= ACTIVITY =
Copy all lines below that use the word "agent".
# # # #
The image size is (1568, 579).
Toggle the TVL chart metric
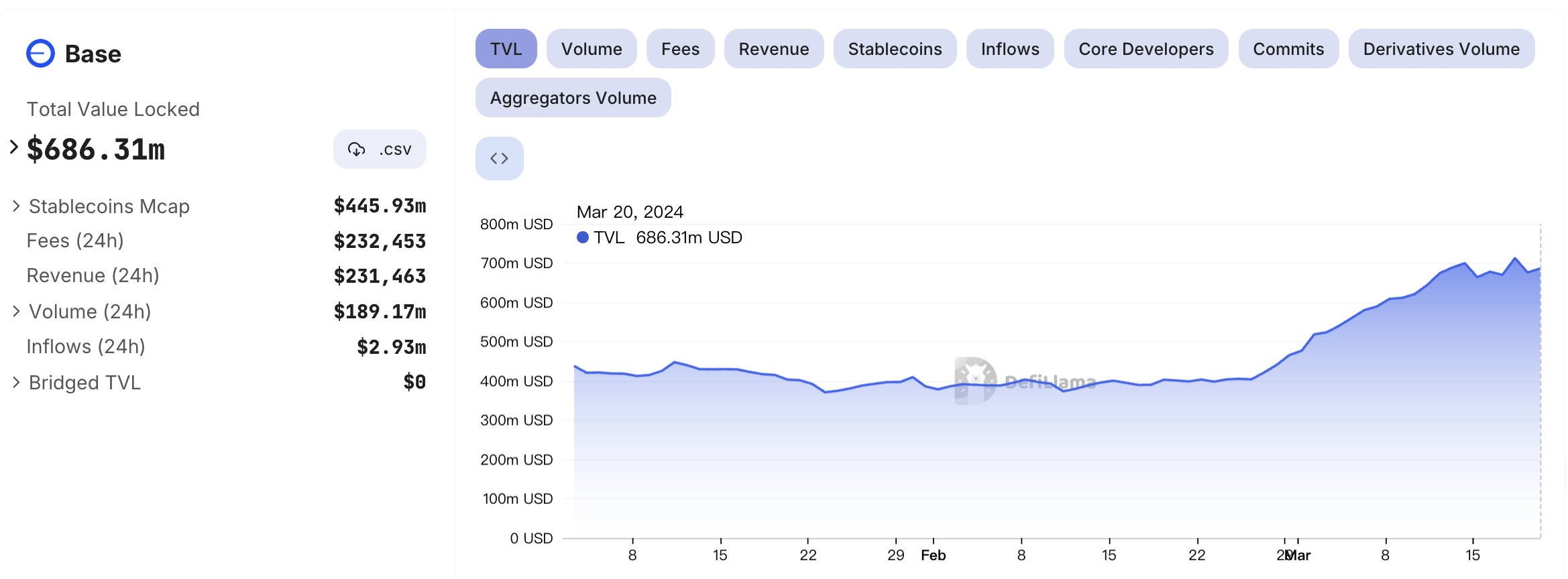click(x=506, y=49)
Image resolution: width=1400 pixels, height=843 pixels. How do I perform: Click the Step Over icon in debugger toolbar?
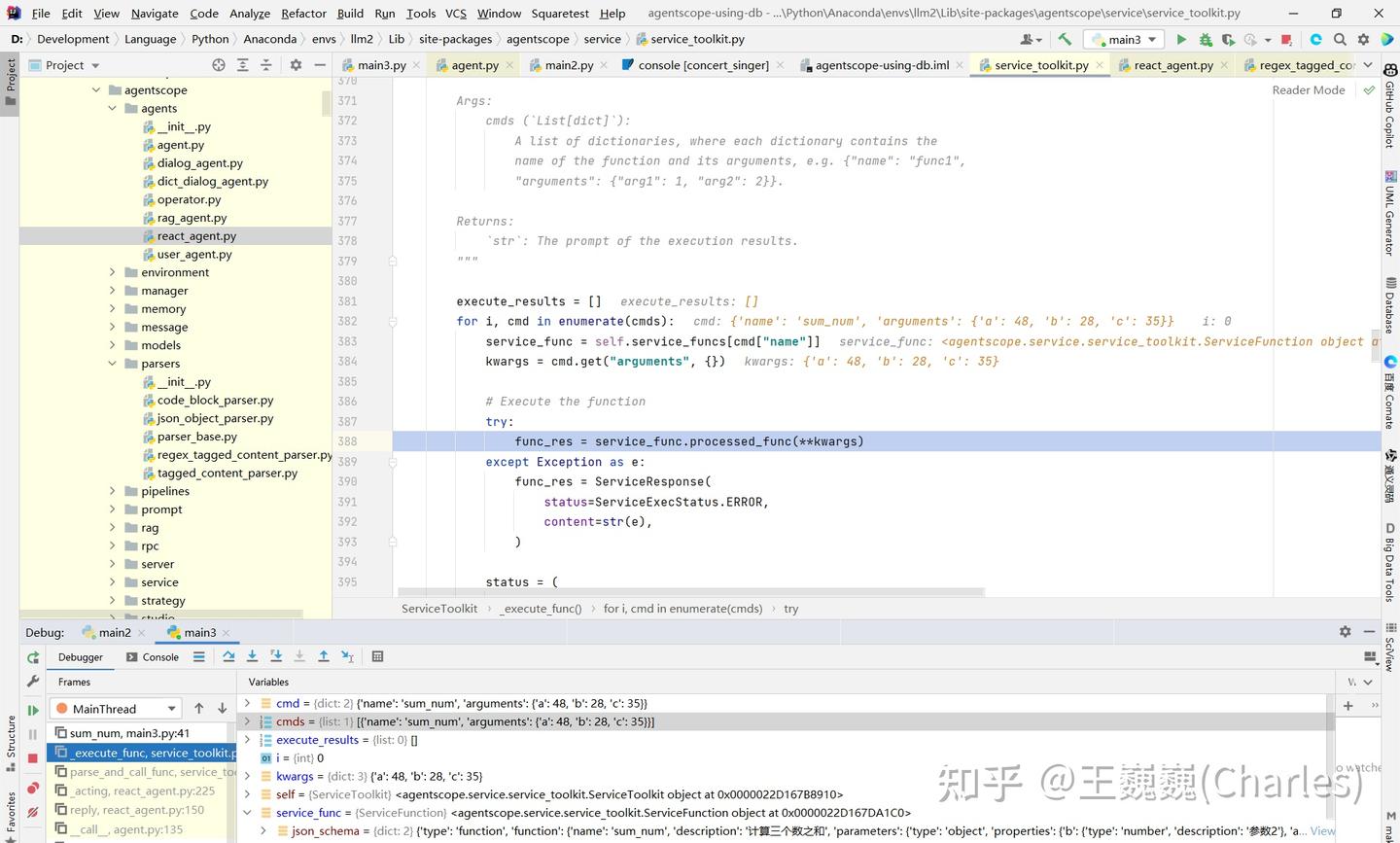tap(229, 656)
# # # #
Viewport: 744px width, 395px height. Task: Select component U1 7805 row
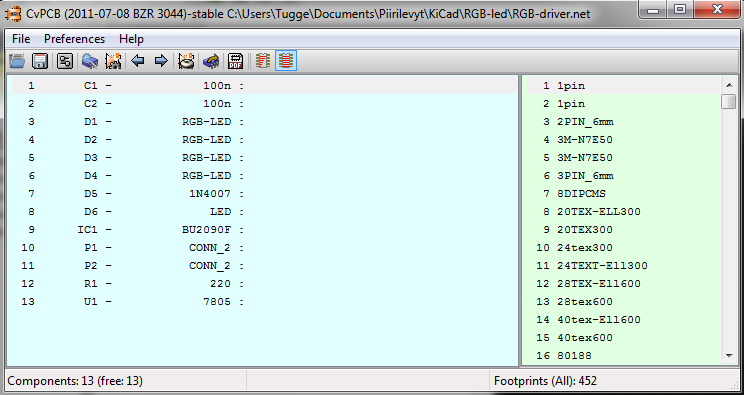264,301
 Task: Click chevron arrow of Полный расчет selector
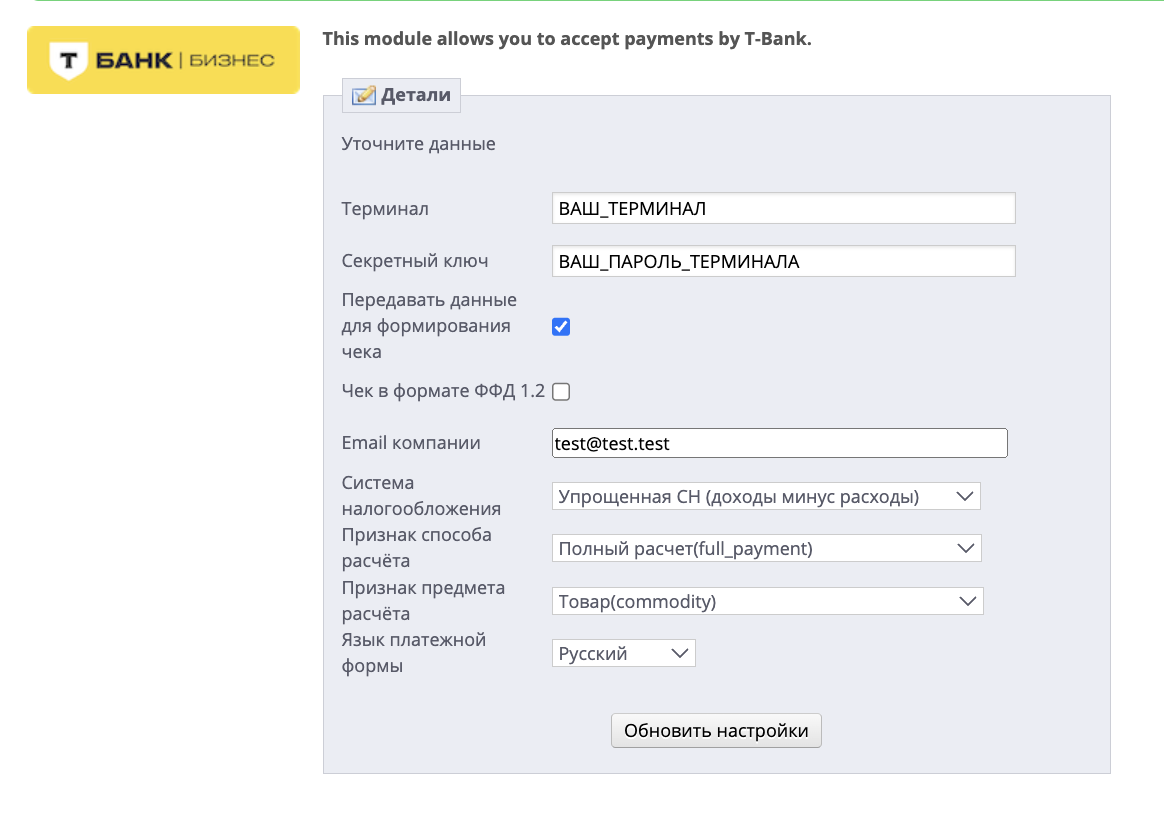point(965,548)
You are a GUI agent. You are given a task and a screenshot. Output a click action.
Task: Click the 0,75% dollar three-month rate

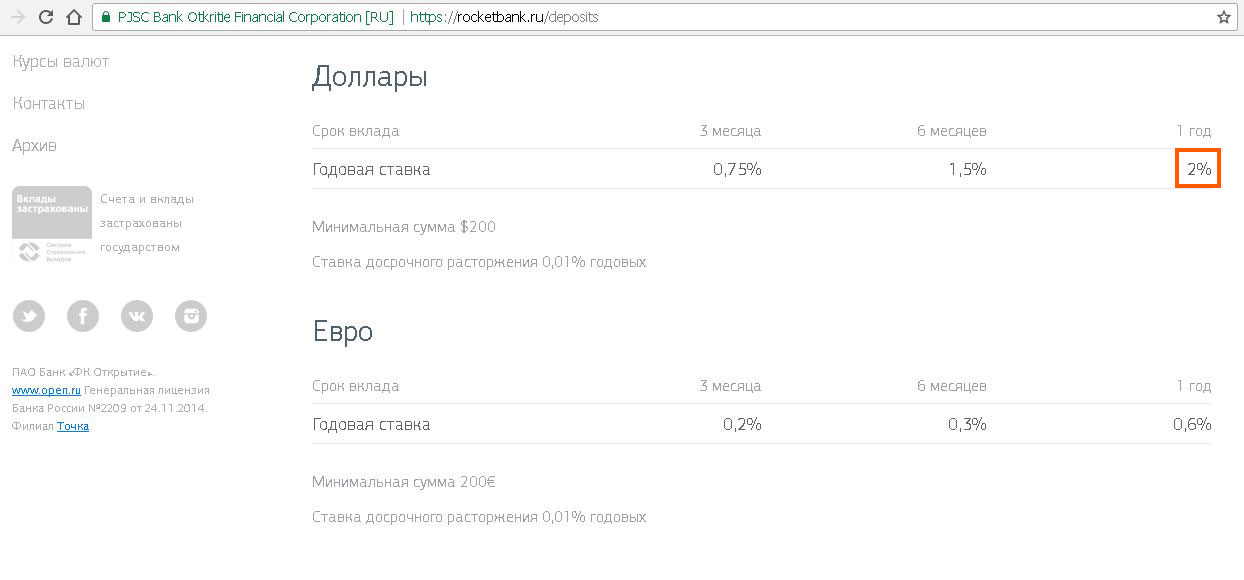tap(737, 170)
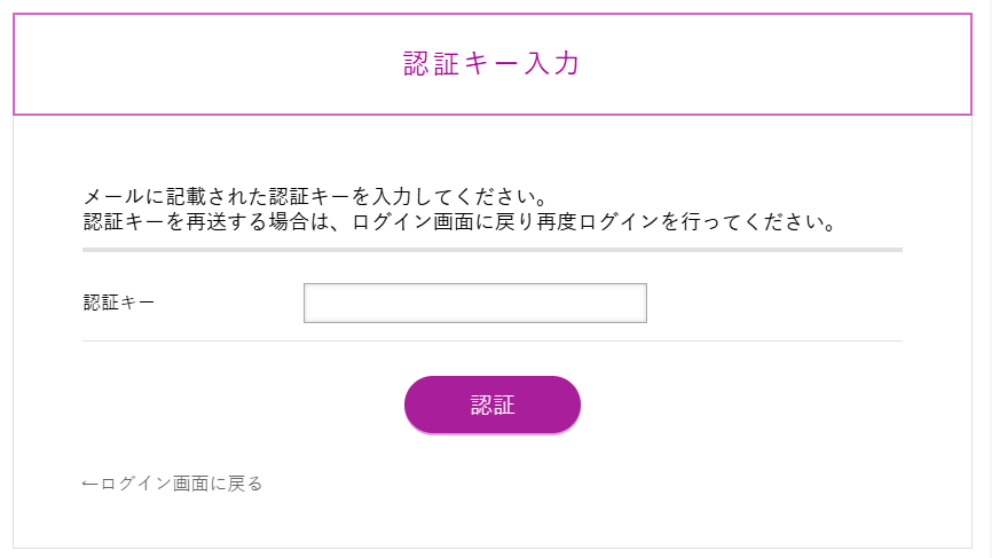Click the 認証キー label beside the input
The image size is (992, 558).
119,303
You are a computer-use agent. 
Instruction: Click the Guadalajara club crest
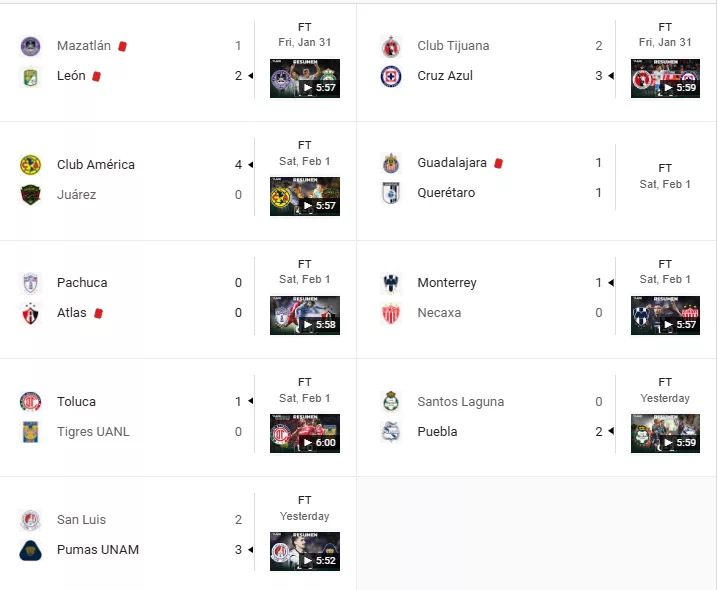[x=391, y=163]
# # # #
= WRITTEN ANSWER =
You are a GUI agent. You are given a task and a screenshot. Output a click action.
You are a computer-use agent. 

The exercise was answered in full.